Climate Change Could Cost More Than We Thought

Taking better account of impacts on the world’s poor—not just the world’s poorest regions—suggests the impacts could be worse than earlier projections.

How much is climate change going to cost us? Estimates have varied greatly over the years, from the Stern Review‘s worst-case scenario of around 20 percent of the global GDP, to economist William Nordhaus’s vastly smaller number. A new study, however, suggests a much higher cost than many have estimated—largely, it turns out, because economists hadn’t been looking at the issue in sufficient detail.

Computing the cost of climate change is tricky business, in part because making any economic projection is difficult, but also because of what economists call discounting, the key feature in the Stern-Nordhaus debate. There are different ways to think about it, but it’s most helpful to think of discounting in terms of saving for future expenses. Say you know you will need to fix your car—or your planet—at some point, and that you’ll have to pay $1,000 for the repairs the day you take it in to the shop. How much money would you need to save today so you could afford the repairs when you need them?

Accounting for regional differences in discounting likely masks the effects of substantial within-region variation in income.
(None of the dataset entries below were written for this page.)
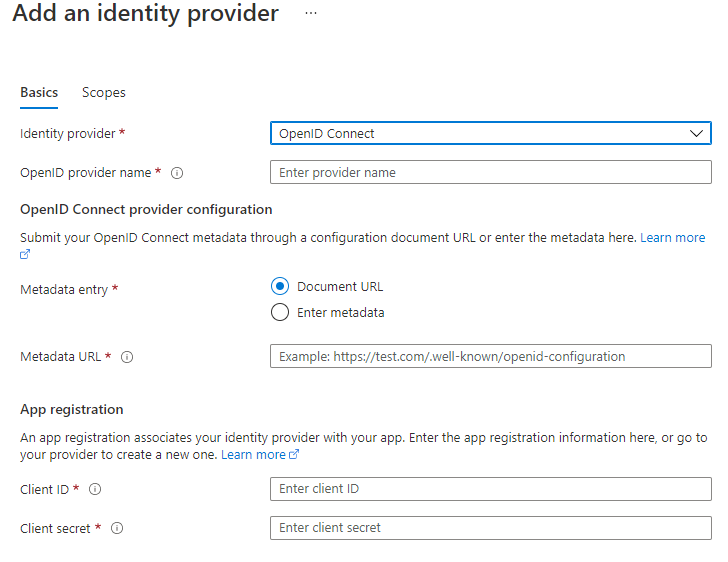Follow Learn more link under App registration

[253, 455]
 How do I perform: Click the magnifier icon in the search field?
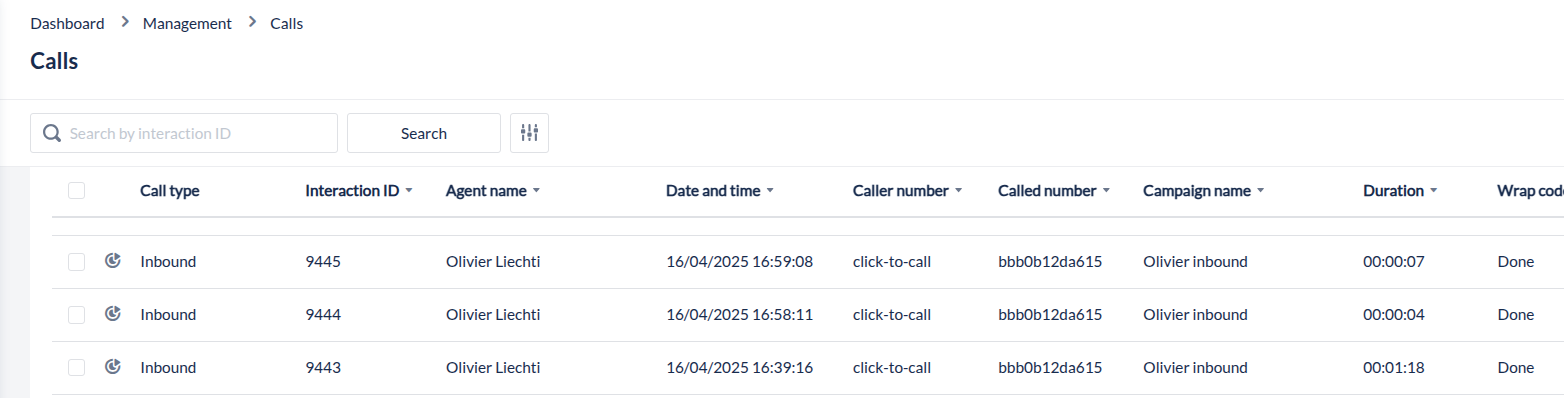click(51, 133)
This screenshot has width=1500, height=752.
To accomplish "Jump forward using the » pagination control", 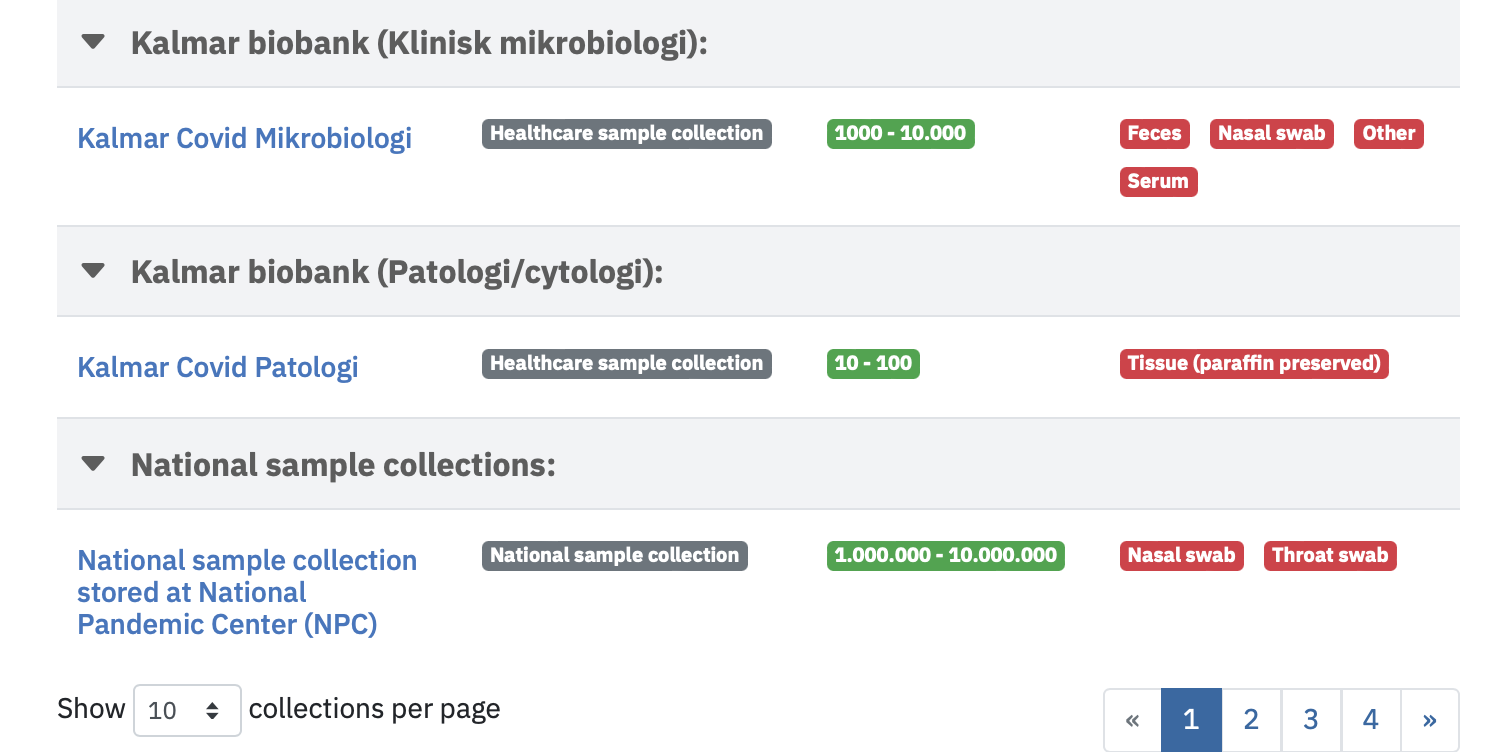I will [1429, 719].
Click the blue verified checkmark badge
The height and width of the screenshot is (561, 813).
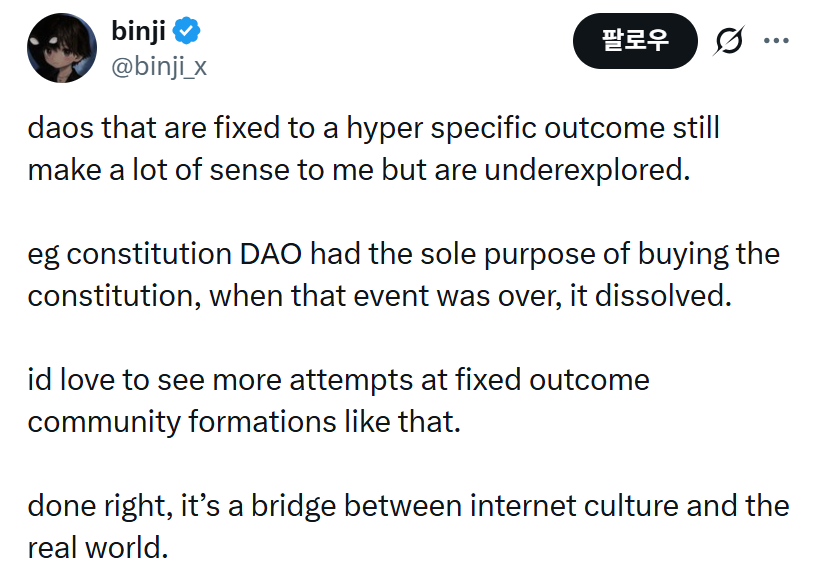[x=187, y=32]
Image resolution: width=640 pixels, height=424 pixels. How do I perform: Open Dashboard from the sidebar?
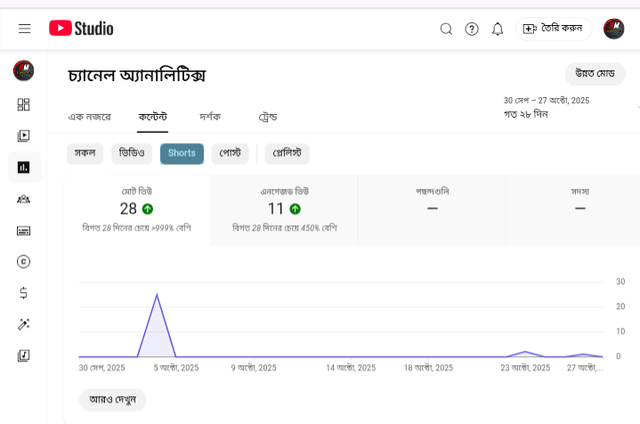click(x=24, y=105)
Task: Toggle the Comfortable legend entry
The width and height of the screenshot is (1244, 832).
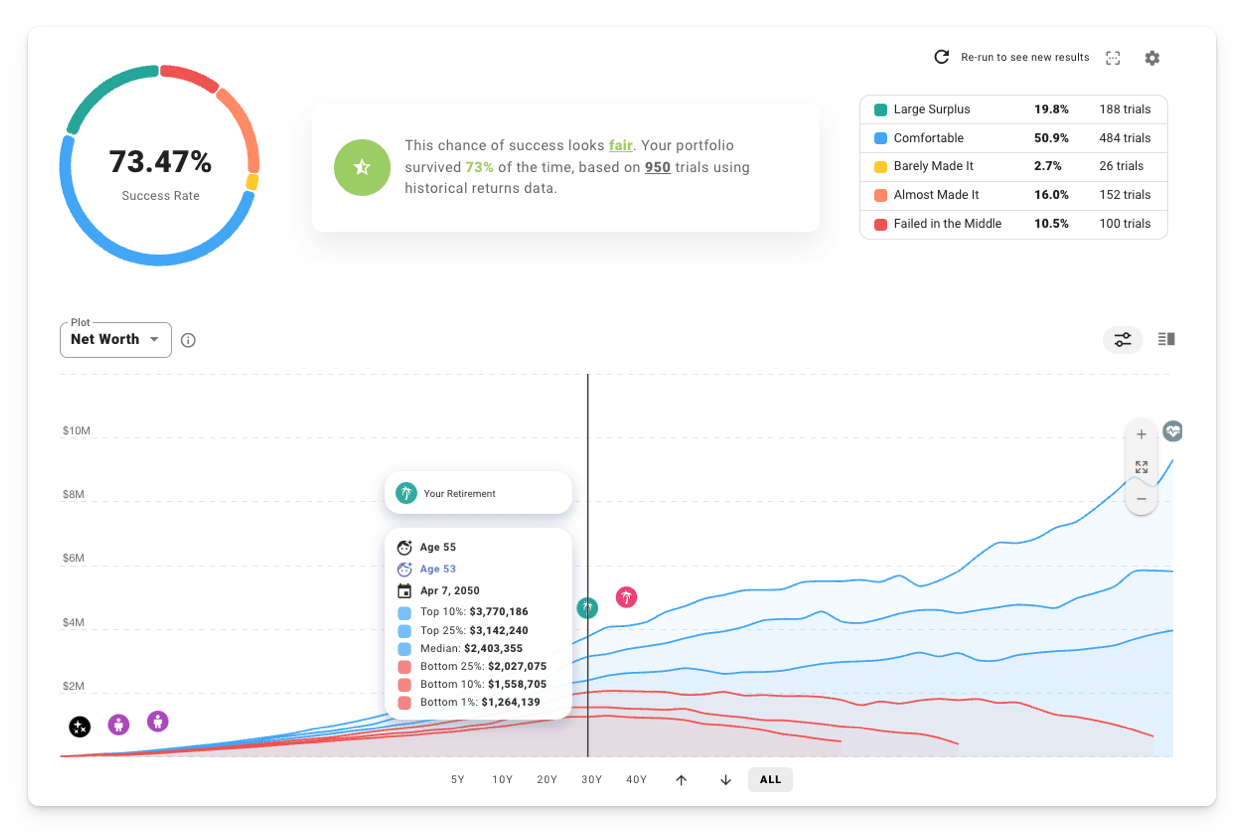Action: click(930, 138)
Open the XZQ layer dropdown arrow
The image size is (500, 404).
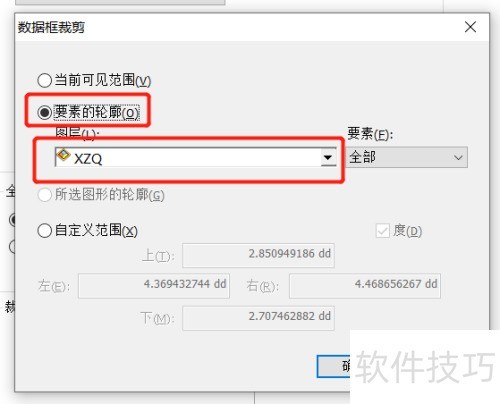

Less than $1,000, of course, but the exact number depends on a variety of factors, including how urgent the repairs are. If you need them in a year, you’ll need to put close to a grand in the bank. If you can wait a decade, you can put in much less.

Here’s where economic inequality comes in. The world’s poorest people are going to feel the worst effects of climate change, and they’ll feel them sooner than the rich. As a result, they’ll discount the future less; figuratively speaking, they need to put more money in the bank sooner than the rich. Many economic models of climate impacts, including Nordhaus’s Regional Integrated Climate Economy model, now incorporate regional differences in economic prosperity to account for those effects.

The problem, argues a team of Princeton University researchers led by Francis Dennig, is that accounting for regional differences in discounting likely masks the effects of substantial within-region variation in income. To investigate that issue, the researchers broke down each of RICE’s 12 regions into five subsets based on World Bank estimates of income distributions in each region.

While the new model, dubbed NICE (for Nested Integrated Climate Economy model), was otherwise mostly the same as RICE, it produced rather different results from its predecessor. If economic impacts of climate change are proportional to income—that is, the rich feel the effects more than the poor—then NICE’s results match RICE’s. Under the more plausible assumption that impacts are inversely proportional to income, NICE yields conclusions close to the Stern Review’s.

While the truth is probably somewhere in between, the results mean the costs of climate change are higher than many had assumed—especially for the poor, whose fate “is not represented” in existing models, Dennig and his colleagues write. “We find that when future damage falls especially hard on the poor, considerably greater global mitigation effort is optimal than when damage is proportional to income,” they write.